> **Passage provided**
# EVO Handlebar Basket



## SelfPropelledDevo (Oct 2, 2005)

you want this


----------



## vaultbrad (Oct 17, 2007)

I'd feel like I should use a wicked beefy downhill stem with lots of squeeze power to keep the basket from rotating. Its probably a silly fear.


----------



## SelfPropelledDevo (Oct 2, 2005)

I have no idea. Its probably pretty solid. I just came across it, and thought the Cargo world would be interested.


----------



## buddhak (Jan 26, 2006)

I can't imagine how this could possibly be an upgrade over a properly mounted multi-point attached basket. When I look at this product, I just keep thinking of the anger and anguish I felt about my canti-era brake/shifter combo levers when V-brakes came out. Combining the bars and basket, in this case at least, sacrifices a lot of function and flexibility for a small gain in form or aesthetics. Bad trade, IMHO.


----------



## SelfPropelledDevo (Oct 2, 2005)

I'm pretty sure one won't find its way my direction.
its a new product... someone will find it appealing


----------



## Schmucker (Aug 23, 2007)

Origin-8 has one too. Released at the same time. I think it'd good if you ride a brakeless fixed gear. Just swap the bars. It wouldn't take very long.


----------



## JAGI410 (Apr 19, 2008)

Schmucker said:


> I think it'd good if you ride a brakeless fixed gear.


Bar spins with a basket would be phat yo.


----------



## Gritter (Dec 21, 2010)

> **Material**
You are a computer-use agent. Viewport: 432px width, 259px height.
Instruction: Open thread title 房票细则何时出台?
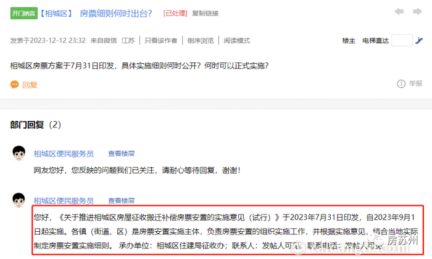coord(116,13)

> **Task to complete**
Copy the handlebar basket thread starting at "its a new product..." and ending at "take very long.", renaming "brakeless fixed gear" as "singlespeed". The lines play no role in this exercise.

> **Written solution**
its a new product... someone will find it appealing


----------



## Schmucker (Aug 23, 2007)

Origin-8 has one too. Released at the same time. I think it'd good if you ride a singlespeed. Just swap the bars. It wouldn't take very long.